Alumni Universitas Indonesia (UI) baru-baru ini mengajukan petisi kepada Rektor UI terkait pemberian gelar doktor kepada Ketua Umum Golkar dan Menteri ESDM, Bahlil Lahadalia. Petisi ini dilayangkan sebagai bentuk kekhawatiran atas integritas dan kualitas pendidikan tinggi di Indonesia, khususnya di UI.
Kejanggalan dalam Proses Pemberian Gelar Doktor
Harris Muttaqin, salah satu alumni UI yang turut menandatangani petisi, menyoroti kejanggalan dalam proses penyelesaian studi doktoral Bahlil. Menurut Harris, Bahlil berhasil menyelesaikan program doktor dalam waktu kurang dari dua tahun, yang dianggap tidak lazim. Standar masa studi doktoral yang ditetapkan oleh Peraturan Rektor UI tentang Penyelenggaraan Program Doktor biasanya lebih panjang.
Amelita Lusia, Kepala Biro Humas dan Keterbukaan Informasi Publik (KIP) UI, menjelaskan bahwa Bahlil terdaftar sebagai mahasiswa Sekolah Kajian Stratejik dan Global (SKSG) UI pada tahun 2022 melalui jalur riset. “Jadi, program doktor di SKSG ada yang by research, sama seperti di beberapa perguruan tinggi lain,” kata Amelita, Rabu, 16 Oktober 2024.
Menurut Peraturan Rektor UI Nomor 3 Tahun 2024, Pasal 29 ayat 1, masa studi program doktor biasanya dirancang sepanjang enam semester. Dua semester pertama digunakan untuk pembelajaran yang mendukung penelitian, sementara empat semester sisanya dikhususkan untuk penelitian.
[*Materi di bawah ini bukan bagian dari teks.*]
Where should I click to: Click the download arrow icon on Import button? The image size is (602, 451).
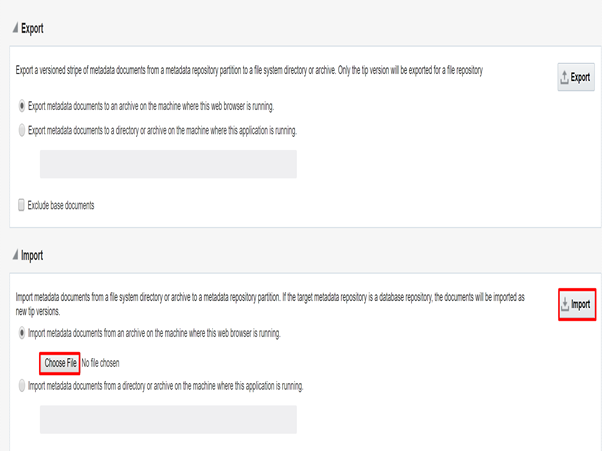(x=565, y=305)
Namun, Pasal 29 ayat 4 juga menyebutkan bahwa masa studi bisa berbeda, khususnya untuk program yang bekerja sama dengan universitas luar negeri.
Untuk program doktor jalur riset, mahasiswa diwajibkan melakukan kajian literatur pada jurnal ilmiah bereputasi terkait topik riset mereka dengan bobot 10 SKS. Selain itu, mahasiswa juga harus mengikuti perkuliahan yang bisa dilaksanakan di UI atau sebagian di universitas mitra luar negeri melalui program Double Degree, Dual Degree, Joint Degree, atau program mobilitas internasional.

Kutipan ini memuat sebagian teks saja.